Je crois qu’aujourd’hui les projets doivent s’inscrire dans une dynamique locale. Je vois dans l’économie circulaire une vraie opportunité, mais avec une approche peut-être un peu différente. Les entreprises industrielles doivent s’intégrer dans une boucle locale, elles doivent petit à petit se construire et se développer en filière. Pour moi, c’est une vision durable de l’industrie, qui permet de penser la production de sa conception jusqu’à sa fin de vie.
Mais pourtant, est-ce que nous avons le temps de prendre le temps de transformer l’industrie ?
Nous devons faire preuve d’humilité, et je pense que cela vaut pour de nombreux sujets. Il est illusoire de penser que l’on va pouvoir tout produire localement du jour au lendemain. Se transformer n’est pas un processus automatique, il faut du temps.
Par exemple, avec mon entreprise de serres de jardin, nous avons pris la décision de relocaliser notre business il y a 4 ans.
C’est parfois très compliqué, car certains maillons sont inexistants, comme les tubes de métal qui maintiennent les serres de jardin. Aujourd’hui, le marché est en Espagne. Nous avons ainsi dû continuer à importer ces produits. Pourtant, depuis, nous avons vraiment avancé. Nous sommes passés de 10 % de production locale à 50 %.
C’est l’instant carte blanche, quelque chose à ajouter sur les Forces Françaises de l’Industrie ou un autre sujet ?

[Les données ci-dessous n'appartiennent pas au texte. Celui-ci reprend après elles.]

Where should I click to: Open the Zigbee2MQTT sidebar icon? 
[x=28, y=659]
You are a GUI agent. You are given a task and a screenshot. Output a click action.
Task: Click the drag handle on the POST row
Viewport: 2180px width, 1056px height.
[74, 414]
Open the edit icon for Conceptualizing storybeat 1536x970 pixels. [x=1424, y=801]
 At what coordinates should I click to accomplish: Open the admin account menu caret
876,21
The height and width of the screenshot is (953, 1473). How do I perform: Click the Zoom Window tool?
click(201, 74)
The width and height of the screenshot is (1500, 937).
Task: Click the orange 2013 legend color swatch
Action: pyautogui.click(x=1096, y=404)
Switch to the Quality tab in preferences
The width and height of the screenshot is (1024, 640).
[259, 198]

Je pense que l’on vit dans un pays fabuleux. J’ai beaucoup voyagé, et je crois sincèrement que l’on a une chance incroyable d’être né en France et de vivre en France. Pour moi, l’enjeu est justement d’employer nos forces, nos talents, nos compétences pour perpétuer ce qui fait que le France est unique dans le monde.
Je trouve qu’en France nous avons beaucoup de droits, mais que finalement nous avons un peu tendance à oublier nos devoirs. Nous devons nous engager, et ce, de manière collective, si nous souhaitons faire bouger les lignes. Peut-être que nous ne pourrons pas tout endiguer, mais nous devons, chacun à notre niveau, faire preuve de patriotisme, au sens noble du terme.